> [What is expected]
Pictures in the records below must be left out. Return exactly the lines from the line with "Click the coins icon beside Trending" to the line with "the Fitness app", both included.

> [Material for the task]
----

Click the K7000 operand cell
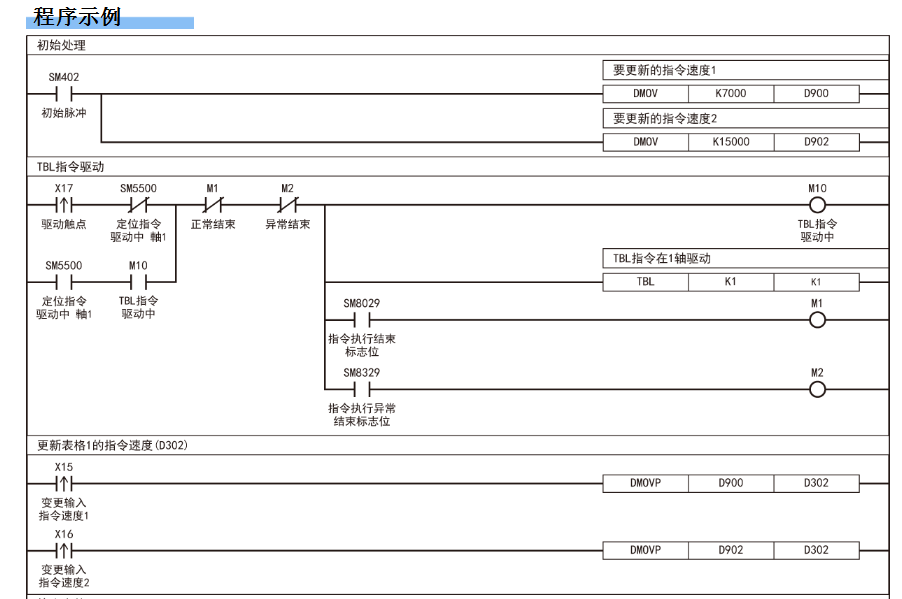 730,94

----

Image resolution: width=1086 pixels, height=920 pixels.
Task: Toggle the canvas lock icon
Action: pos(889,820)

----

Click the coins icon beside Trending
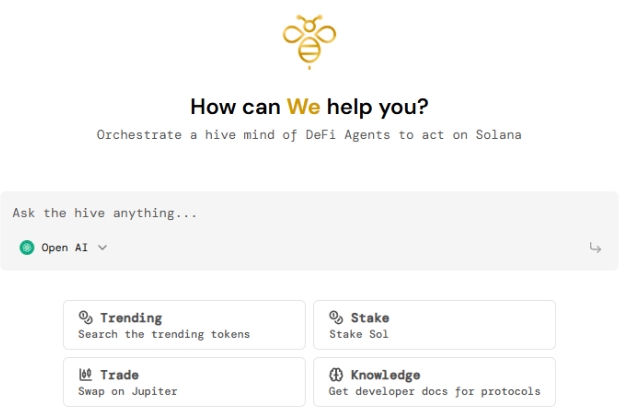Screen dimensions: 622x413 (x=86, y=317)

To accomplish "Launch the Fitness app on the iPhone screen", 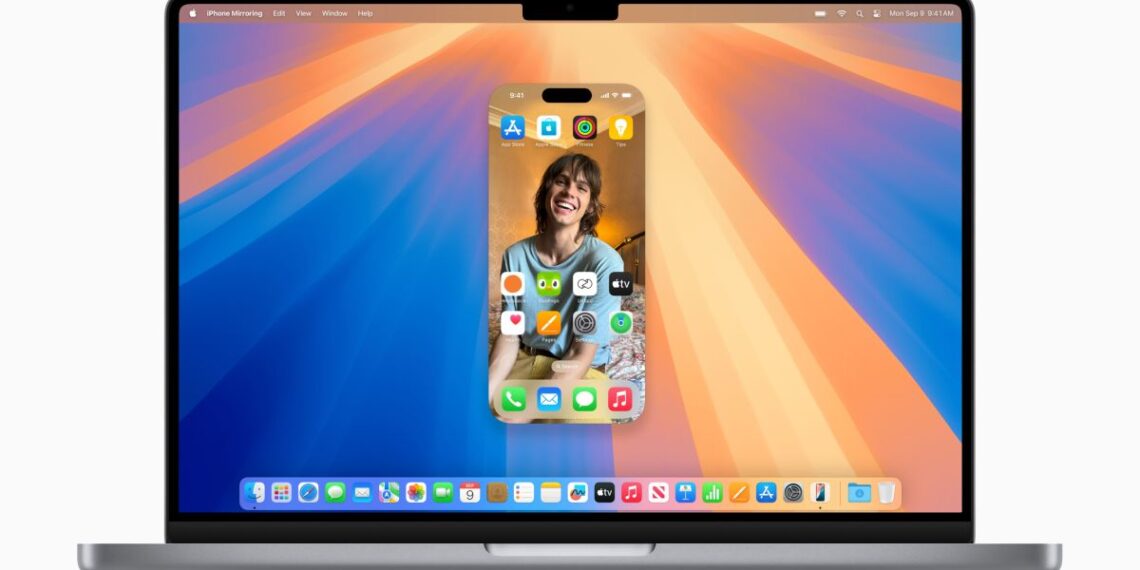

----

> [Reply]
Click the coins icon beside Trending
Screen dimensions: 622x413 (x=86, y=317)

To accomplish "Launch the Fitness app on the iPhone screen", 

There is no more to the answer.